Everything from the line containing "500x374 pixels." down to the last line below should be set down exactly, and only that, without the pictures.

• • • • •

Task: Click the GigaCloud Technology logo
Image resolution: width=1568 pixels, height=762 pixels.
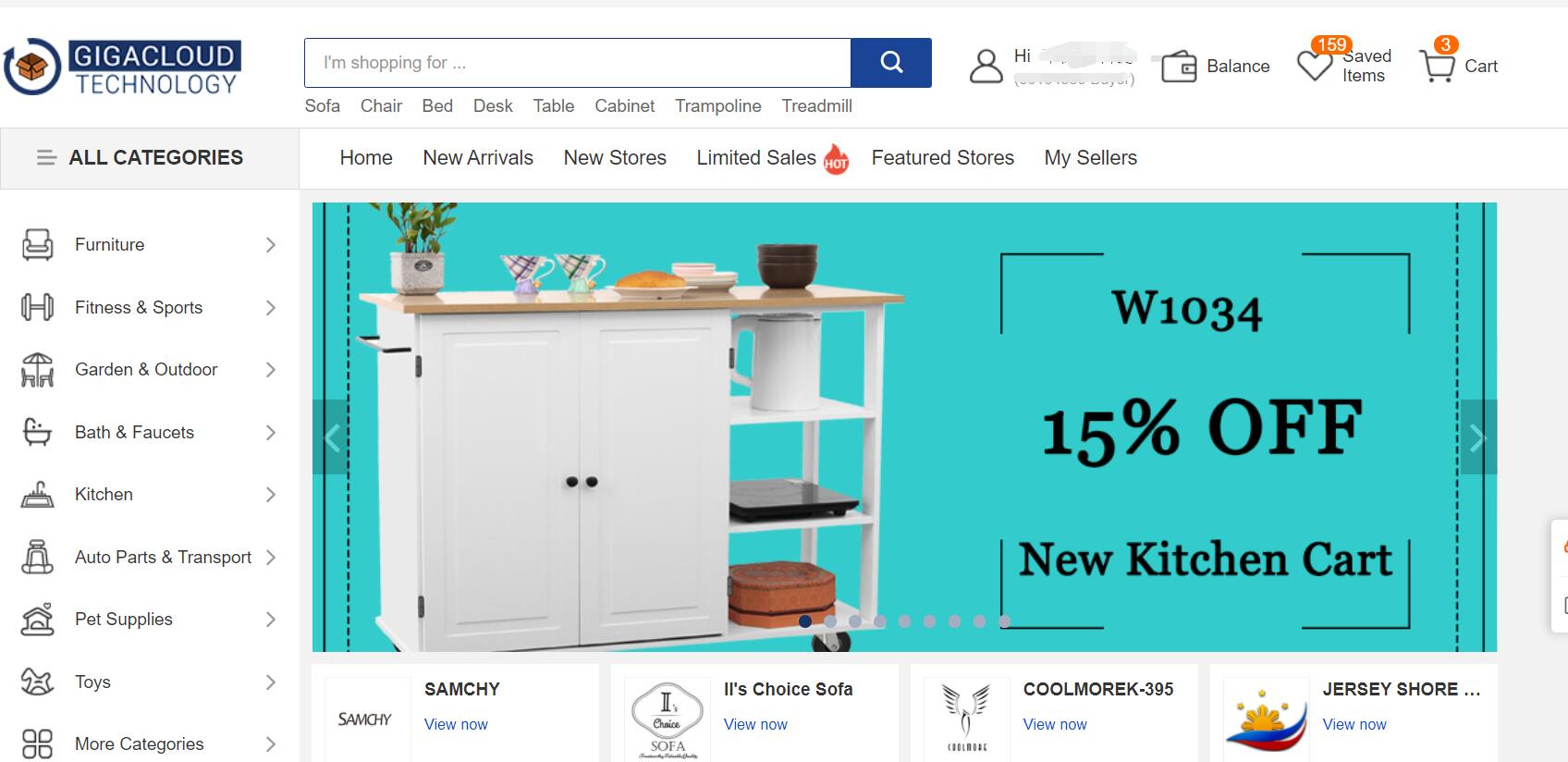Action: pos(122,67)
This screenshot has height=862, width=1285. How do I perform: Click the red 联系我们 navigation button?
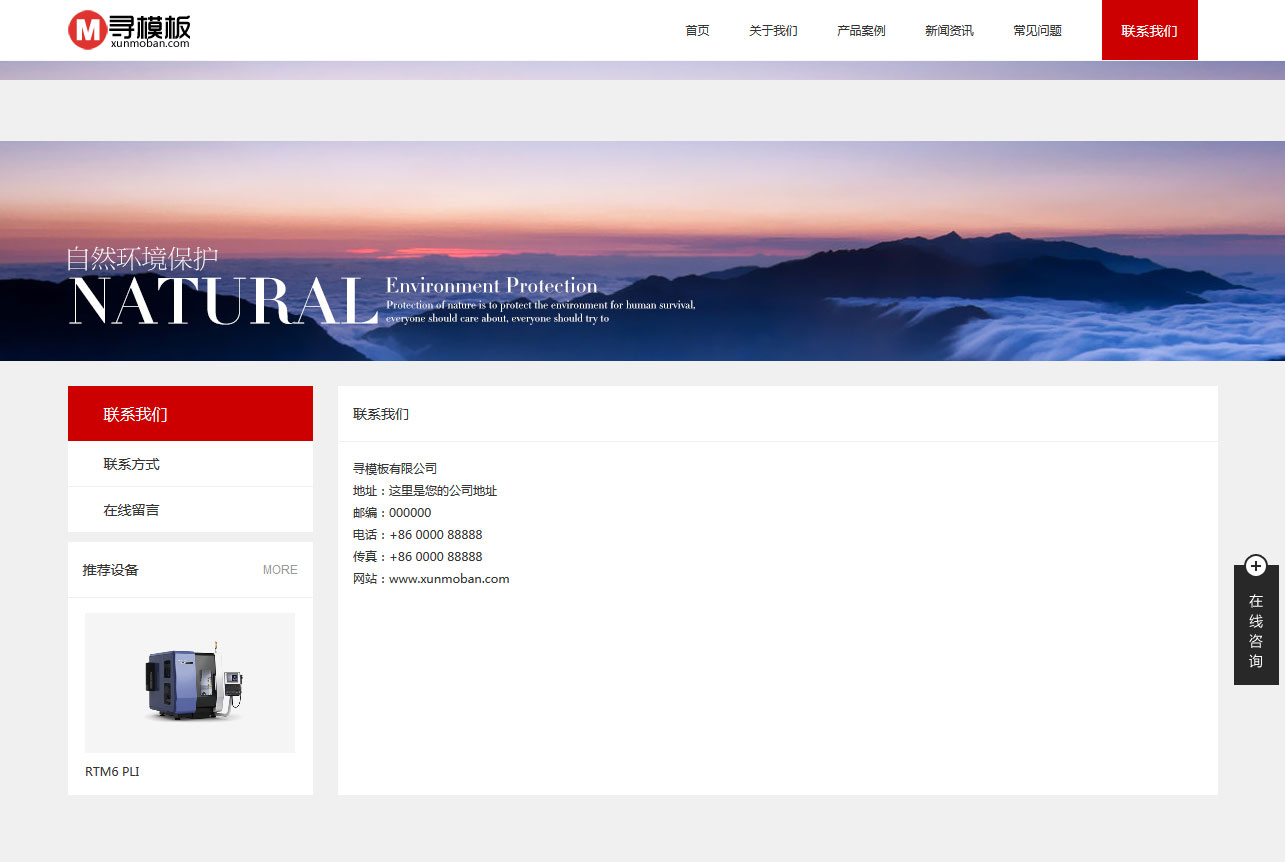[1149, 31]
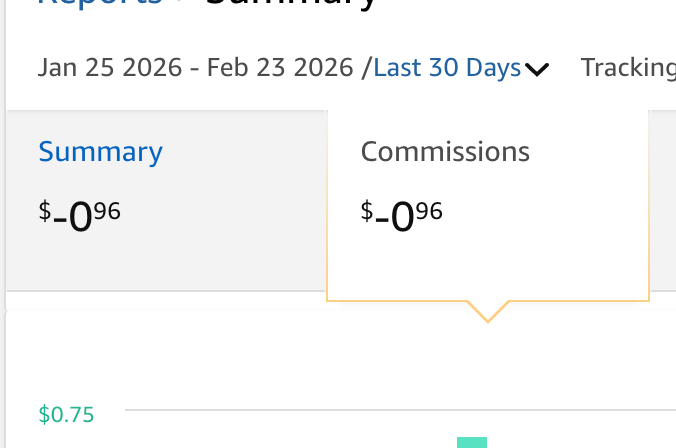The width and height of the screenshot is (676, 448).
Task: Click the slash separator before Last 30 Days
Action: [x=366, y=68]
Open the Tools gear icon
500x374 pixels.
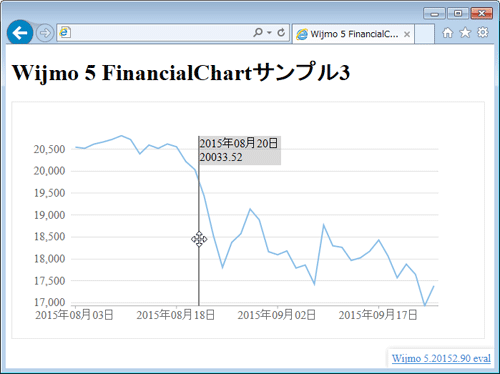[483, 32]
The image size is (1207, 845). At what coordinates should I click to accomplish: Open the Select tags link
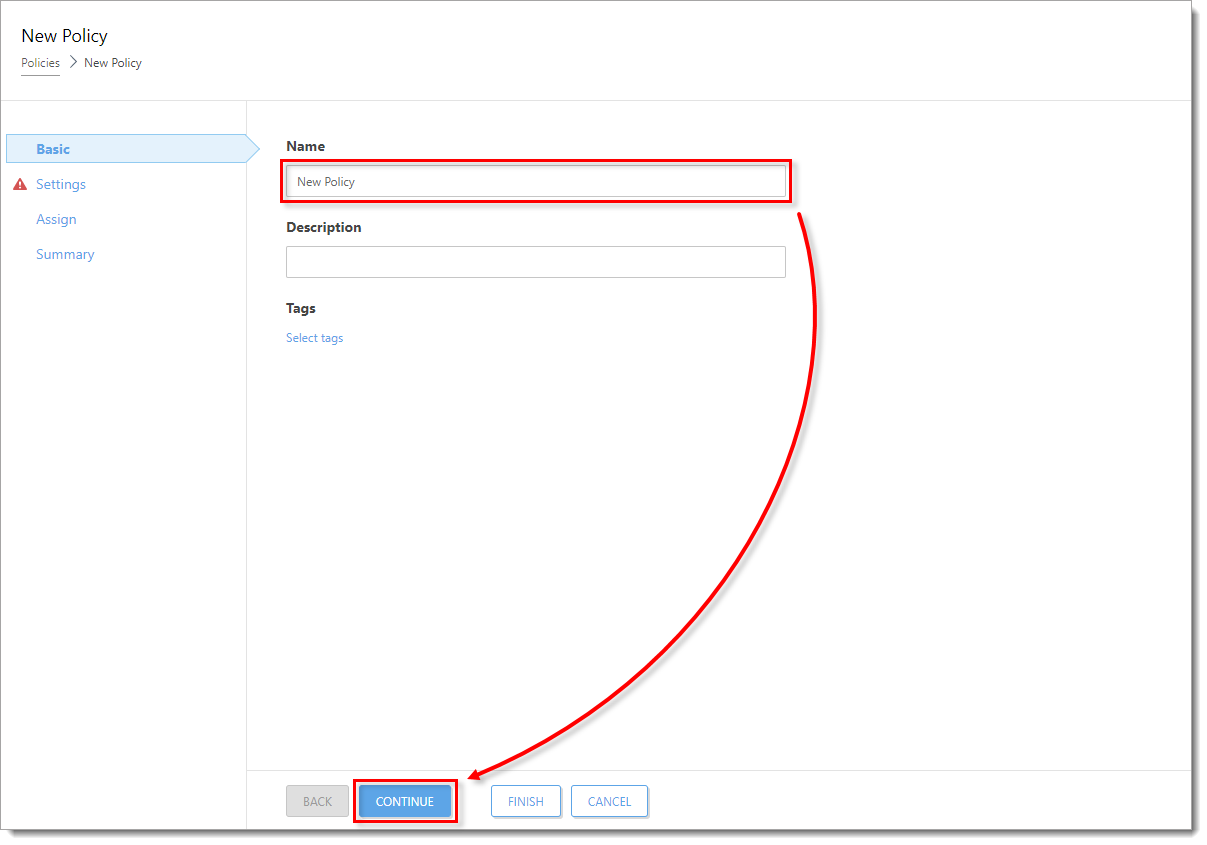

• • • • •

• _EXPECTED ANSWER_:
500x374 pixels.
[483, 32]
The image size is (1207, 845). At what coordinates should I click to accomplish: Open the Select tags link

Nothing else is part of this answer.